- Born: Κατερίνα Λινού
- Citizenship: United States, Greece
- Known for: Research on diffusion of ideas around the world
- Title: I. Michael Heyman Professor of Law
- Awards: APSA Giovanni Sartori Prize, ISA Chadwick Alger Prize, Peter Katzenstein Prize, Carnegie Fellowship, CASBS Fellowship

Academic background
- Education: Harvard University (BA, JD, PhD)
- Thesis: Diffusion of Social Policies Across OECD Countries (2007)
- Doctoral advisor: Beth A. Simmons

Academic work
- Discipline: Law, political science
- Sub-discipline: International law, Human Rights Law, Immigration law, Refugee law, Comparative law, European Union law
- Institutions: UC Berkeley School of Law
- Website: https://www.law.berkeley.edu/our-faculty/faculty-profiles/katerina-linos/

= Katerina Linos =

Greek American political scientist (born 1979)

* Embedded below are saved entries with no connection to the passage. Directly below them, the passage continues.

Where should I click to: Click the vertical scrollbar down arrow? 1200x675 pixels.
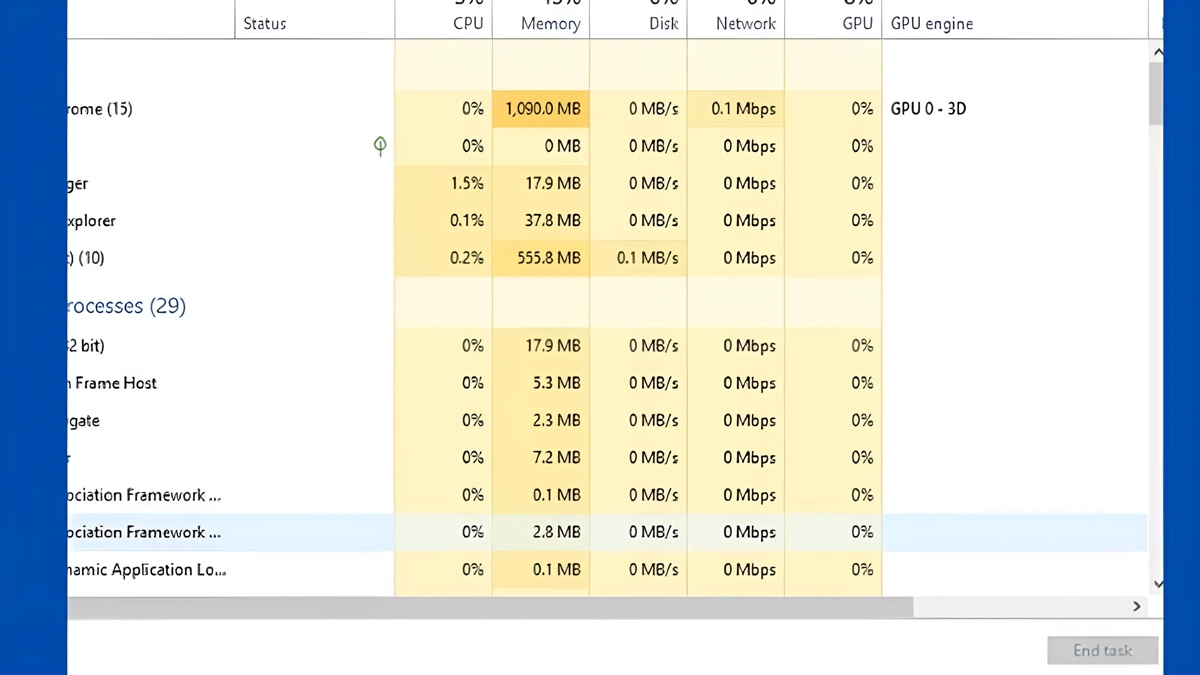(1157, 584)
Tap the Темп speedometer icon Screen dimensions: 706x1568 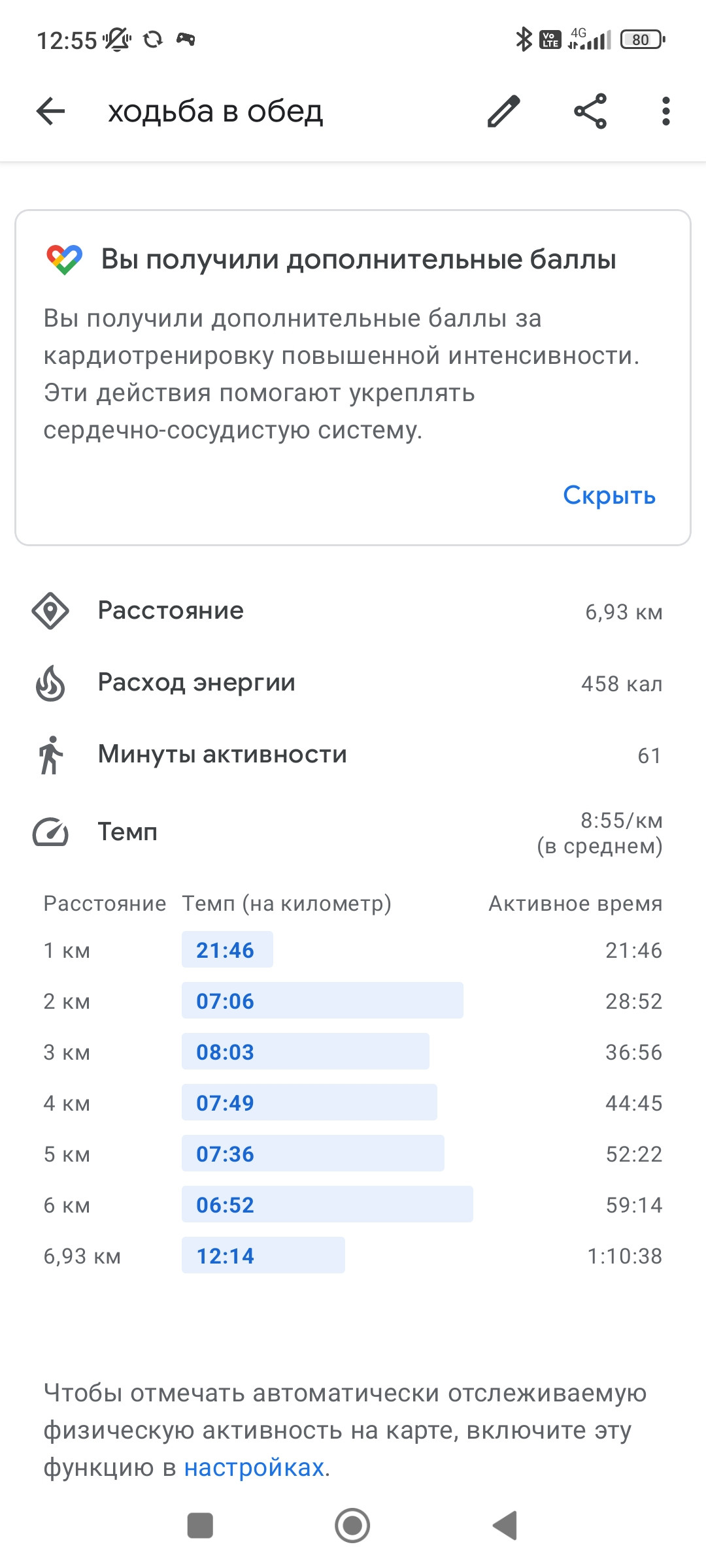click(50, 832)
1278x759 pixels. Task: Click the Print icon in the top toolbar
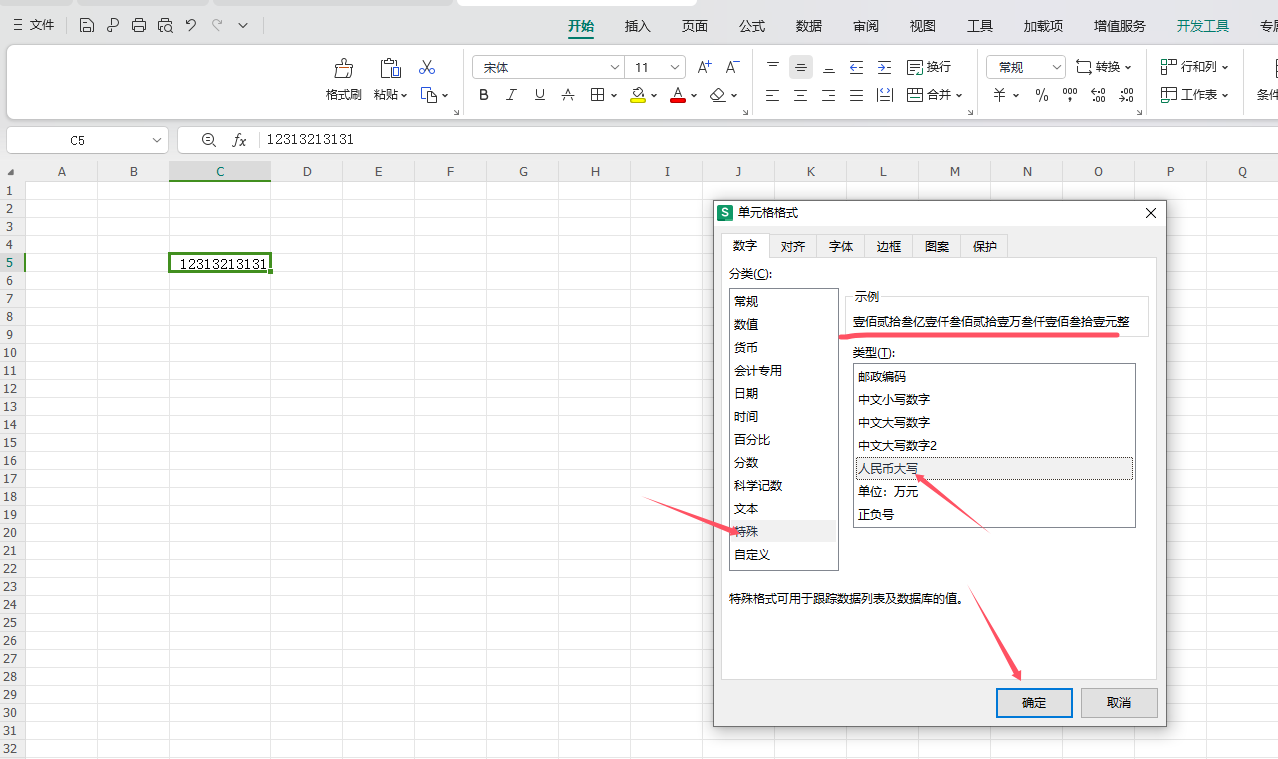(x=139, y=25)
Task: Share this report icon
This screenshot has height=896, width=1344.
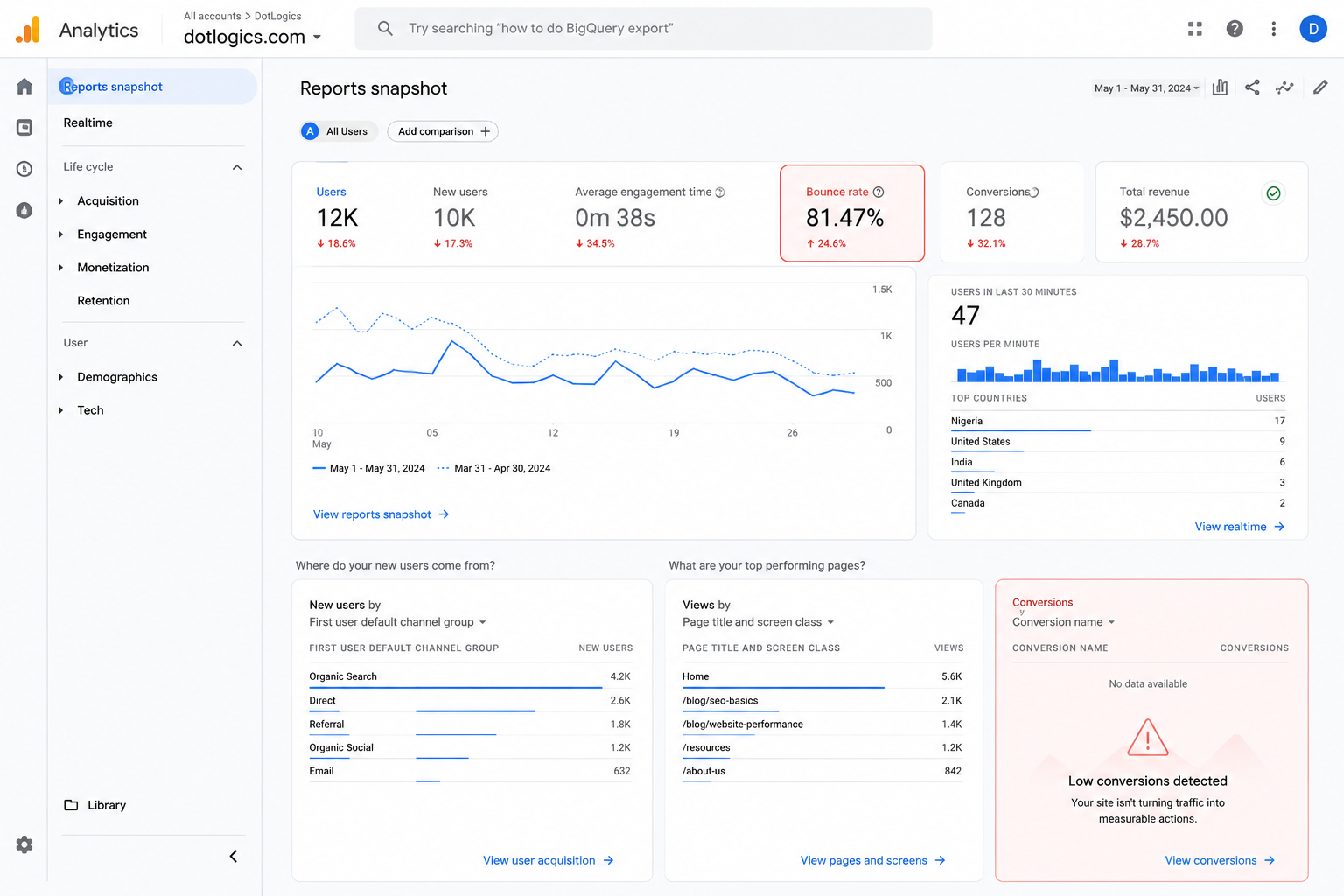Action: (x=1252, y=88)
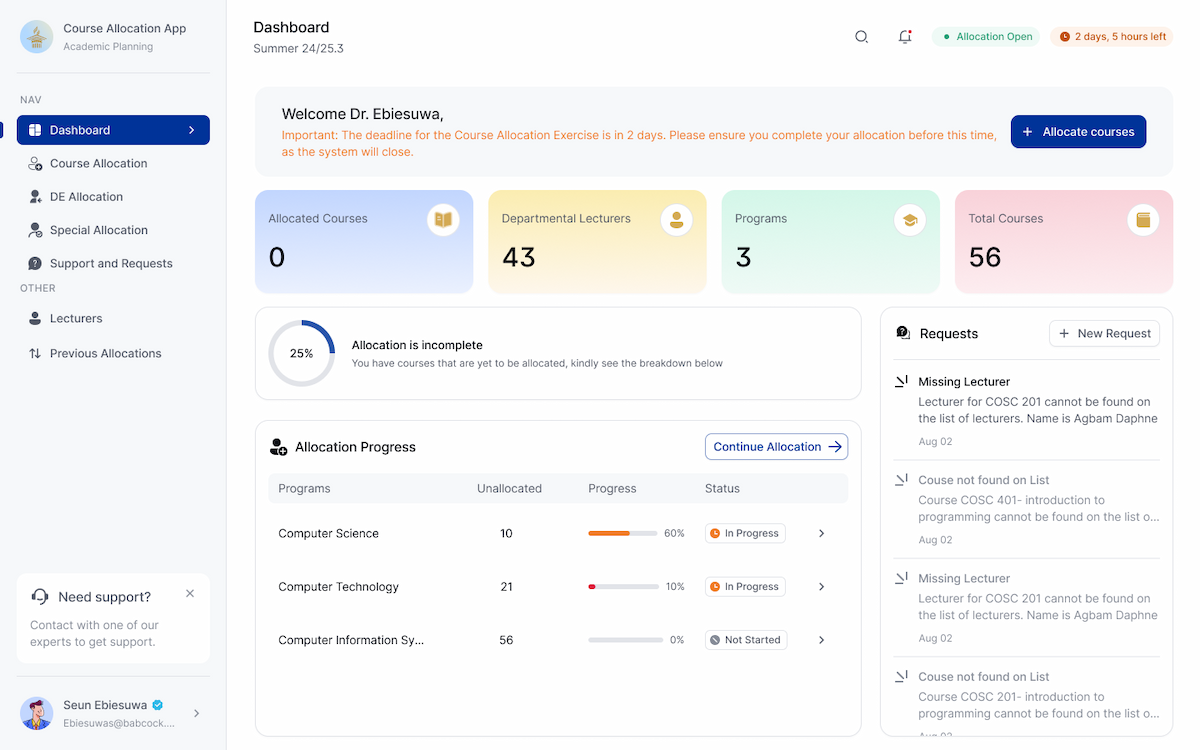The height and width of the screenshot is (750, 1200).
Task: Click the 25% allocation progress ring
Action: point(301,353)
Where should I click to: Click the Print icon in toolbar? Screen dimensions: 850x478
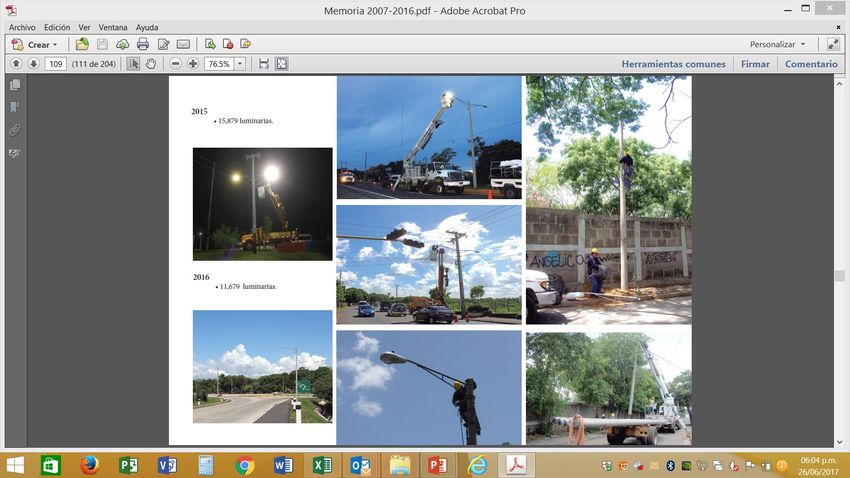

Katerina Linos is an American legal scholar. She is the I. Michael Heyman Professor of Law and Co-Director of Miller Institute for Global Challenges and the Law at the University of California, Berkeley School of Law. Her areas of expertise include international law, comparative law, European Union law, employment law, Immigration law, Refugee law, Human rights, Law and economics, Law and society, Empirical legal studies, and Social science research methodology.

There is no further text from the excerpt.